» **Exercise data**
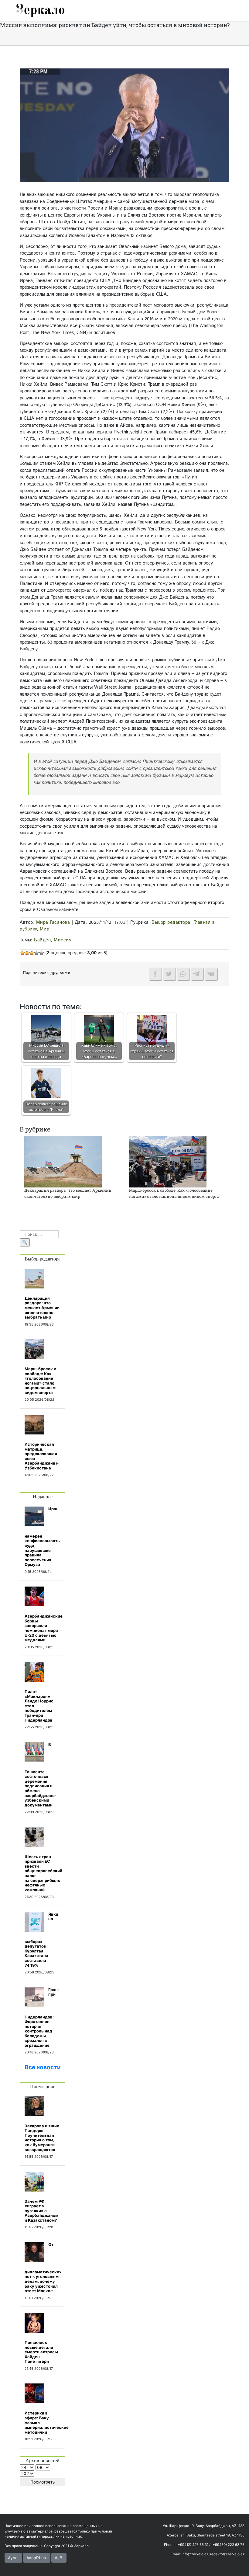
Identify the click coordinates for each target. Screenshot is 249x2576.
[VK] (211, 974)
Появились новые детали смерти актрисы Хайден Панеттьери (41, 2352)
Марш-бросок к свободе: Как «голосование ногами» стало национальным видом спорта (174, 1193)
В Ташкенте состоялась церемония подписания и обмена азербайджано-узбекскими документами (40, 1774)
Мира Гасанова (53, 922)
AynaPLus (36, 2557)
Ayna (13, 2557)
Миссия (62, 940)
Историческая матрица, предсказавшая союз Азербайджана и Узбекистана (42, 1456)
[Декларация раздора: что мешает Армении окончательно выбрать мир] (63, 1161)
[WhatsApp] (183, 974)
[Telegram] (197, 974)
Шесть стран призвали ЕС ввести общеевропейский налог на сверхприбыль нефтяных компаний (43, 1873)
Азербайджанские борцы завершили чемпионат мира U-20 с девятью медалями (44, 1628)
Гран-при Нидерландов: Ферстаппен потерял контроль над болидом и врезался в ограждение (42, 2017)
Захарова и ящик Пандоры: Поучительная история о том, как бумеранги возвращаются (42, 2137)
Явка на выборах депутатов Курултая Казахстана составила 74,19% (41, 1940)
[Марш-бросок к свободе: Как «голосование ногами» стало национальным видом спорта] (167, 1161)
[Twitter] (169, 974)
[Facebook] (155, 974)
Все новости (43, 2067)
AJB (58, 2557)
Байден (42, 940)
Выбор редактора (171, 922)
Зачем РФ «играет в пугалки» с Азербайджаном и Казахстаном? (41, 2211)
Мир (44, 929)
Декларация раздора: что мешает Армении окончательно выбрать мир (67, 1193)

...

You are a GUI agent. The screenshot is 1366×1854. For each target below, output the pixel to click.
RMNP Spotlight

» **Task directions**
Send back exactly the lines of the listing above starting at the one with "You are a GUI" and ending at the one with "RMNP Spotlight", inclusive, and no others.

» **Task output**
You are a GUI agent. The screenshot is 1366×1854. For each target below, output the pixel to click.
RMNP Spotlight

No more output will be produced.